Aller au contenu principal

Stéphane Gouin, enseignant-chercheur en marketing agroalimentaire
« Refonder les instants de consommation »

Pour créer de la valeur tout en captant les consommateurs, les filières avicoles devraient passer d’un marketing d’offre à un marketing de demande.

Stéphane Gouin est enseignant-chercheur en marketing agro-alimentaire depuis près de 30 ans au sein d’Agrocampus Ouest, à Rennes. Il intervient notamment en qualité d’expert auprès du Centre culinaire contemporain avec lequel il a collaboré pour une étude Cidef-CIPC.
© P. Le Douarin
En matière de non-compétitivité, les regards se portent surtout sur la production. Est-ce suffisant ?
Stéphane Gouin

« Évidemment non. Pendant des années, l’industrie de la volaille a manqué de recul sur l’axe valeur ajoutée apportée par la marque, le marketing et les services. Ce n’est plus à l’amont qu’on résout un problème de compétitivité-filière, en produisant de la matière première « minerai » au moindre coût. Aujourd’hui la compétitivité se trouve dans la capacité à innover, notamment par les usages, en mettant un produit en situation par rapport à une fonction attendue par le consommateur ou l’utilisateur. Il ne faut surtout pas chercher à copier un modèle existant. Faire du volume au moindre prix serait une erreur stratégique colossale. En France, nous pouvons nous appuyer sur notre patrimoine et notre savoir-faire gastronomique hors du commun. »

Pourquoi créer la valeur ajoutée à travers de nouveaux usages ?
S. G.

« Le marché agroalimentaire évolue fortement. Même si globalement ce marché augmente par effet démographique, seulement 12 % du budget des ménages sera consacré à l’alimentaire en 2020 avec une attente de bas prix. De plus, l’offre actuelle est de plus en plus décalée par rapport aux styles de vie des jeunes générations (prêt à consommer, nomadisme, rapidité, praticité) mais aussi des besoins des seniors (ergonomie, portionnage, attendrissement, prédécoupage, précuisson). Est-ce qu’on répond à leurs demandes ? Pour s’en sortir, il faut créer de la valeur selon deux axes : « intrasèque » par la qualité de la matière première et « extrinsèque » par l’usage qu’on va en faire, avec le service apporté à l’acheteur. »

D’autres filières ont-elles été dans la même situation ?
S. G.

« Le veau, le bœuf, la pomme de terre, la tomate, la pomme… qui ont réfléchi aux évolutions des comportements afin de créer de nouveaux instants de consommation suscités par des innovations de rupture. Ils ont travaillé la saisonnalité (via des recettes ou des périodes de vente). Et ils ont réfléchi aux attentes des consommateurs avec une offre segmentante basée sur le couple 'situation-fonction'. »

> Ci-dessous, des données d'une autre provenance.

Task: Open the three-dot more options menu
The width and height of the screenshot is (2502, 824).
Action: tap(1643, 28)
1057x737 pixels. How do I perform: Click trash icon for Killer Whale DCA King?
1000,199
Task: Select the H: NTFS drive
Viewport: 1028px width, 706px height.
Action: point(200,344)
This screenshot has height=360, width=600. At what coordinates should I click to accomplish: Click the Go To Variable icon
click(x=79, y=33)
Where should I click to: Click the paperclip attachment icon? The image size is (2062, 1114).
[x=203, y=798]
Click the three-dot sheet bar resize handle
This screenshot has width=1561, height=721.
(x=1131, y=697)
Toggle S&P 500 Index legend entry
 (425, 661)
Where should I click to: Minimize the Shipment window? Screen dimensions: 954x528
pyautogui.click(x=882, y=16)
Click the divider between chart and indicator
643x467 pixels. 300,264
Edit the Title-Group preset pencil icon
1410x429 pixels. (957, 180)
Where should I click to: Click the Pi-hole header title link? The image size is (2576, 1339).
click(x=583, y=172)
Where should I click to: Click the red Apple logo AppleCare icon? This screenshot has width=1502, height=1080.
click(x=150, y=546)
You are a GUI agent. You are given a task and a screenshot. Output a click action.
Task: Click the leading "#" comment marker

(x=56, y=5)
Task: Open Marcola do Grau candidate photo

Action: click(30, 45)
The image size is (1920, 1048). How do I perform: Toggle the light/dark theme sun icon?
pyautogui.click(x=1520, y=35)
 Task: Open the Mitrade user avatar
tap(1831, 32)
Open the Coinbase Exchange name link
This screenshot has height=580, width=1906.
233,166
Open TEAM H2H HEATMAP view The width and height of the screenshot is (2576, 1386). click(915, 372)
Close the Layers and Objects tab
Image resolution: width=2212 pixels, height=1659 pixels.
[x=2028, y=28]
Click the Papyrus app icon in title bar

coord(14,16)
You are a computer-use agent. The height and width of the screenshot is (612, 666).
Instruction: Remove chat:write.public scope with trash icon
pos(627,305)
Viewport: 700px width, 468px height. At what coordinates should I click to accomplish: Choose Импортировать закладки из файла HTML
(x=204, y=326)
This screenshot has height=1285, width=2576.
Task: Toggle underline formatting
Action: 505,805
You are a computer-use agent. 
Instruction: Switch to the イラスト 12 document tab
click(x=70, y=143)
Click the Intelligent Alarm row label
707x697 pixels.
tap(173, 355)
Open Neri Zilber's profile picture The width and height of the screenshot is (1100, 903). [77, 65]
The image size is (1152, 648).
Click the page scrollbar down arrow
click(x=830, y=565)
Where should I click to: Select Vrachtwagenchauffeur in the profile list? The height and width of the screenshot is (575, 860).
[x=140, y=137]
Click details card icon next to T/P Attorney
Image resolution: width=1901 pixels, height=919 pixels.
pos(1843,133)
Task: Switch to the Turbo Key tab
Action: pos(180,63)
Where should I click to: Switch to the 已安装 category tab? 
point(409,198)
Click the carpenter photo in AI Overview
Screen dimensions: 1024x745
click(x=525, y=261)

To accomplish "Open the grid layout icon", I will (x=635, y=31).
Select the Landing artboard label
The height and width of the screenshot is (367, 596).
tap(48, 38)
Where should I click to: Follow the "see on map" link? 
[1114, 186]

Les filières avicoles en ont-elles les moyens ?
S. G.

« Pour créer cette valeur ajoutée, elles ont besoin de marques fortes -synonymes de territorialité, de légitimité et d’une notoriété - auxquelles elles apposent le service au client. Il n’y en a pas beaucoup ayant la notoriété suffisante. À l’avenir, la recherche de notoriété auprès des consommateurs de demain passera sans aucun doute par le marketing digital. Tout comme la structuration de l’offre et l’acte d’achat à distance se fera par le net. Nous vivons une révolution communicationnelle que les filières doivent s’approprier. »

Comment proposer en GMS une offre en adéquation avec les instants de consommation ?
S. G.

« Il ne faut pas attendre du consommateur qu’il soit un expert en marques, présentations, emballages… et plutôt s’en remettre à son bon sens. Pour avoir une grille de lecture claire du linéaire, il nous faudrait des 'plans de masse' parfaitement lisibles et très attractifs visuellement. Ils seraient établis en fonction des usages attendus par type de produits à base de viande : steaks, brochette, blanc, côte, rôti, abats, etc. avec des sous-catégories de modes de consommation (à rôtir, à griller, à mariner, à poêler). Ce n’est pas réalisable car les intérêts des distributeurs et des fournisseurs divergent. Tout comme les intérêts de gros opérateurs tels que LDC, Charal ou SVA ne sont pas les mêmes. Pourtant, ce sont eux qui pourraient être capables de restructurer l’offre en linéaire. À défaut, les interprofessions pourraient être force de propositions pour imposer une grille de lecture connue et reconnue. »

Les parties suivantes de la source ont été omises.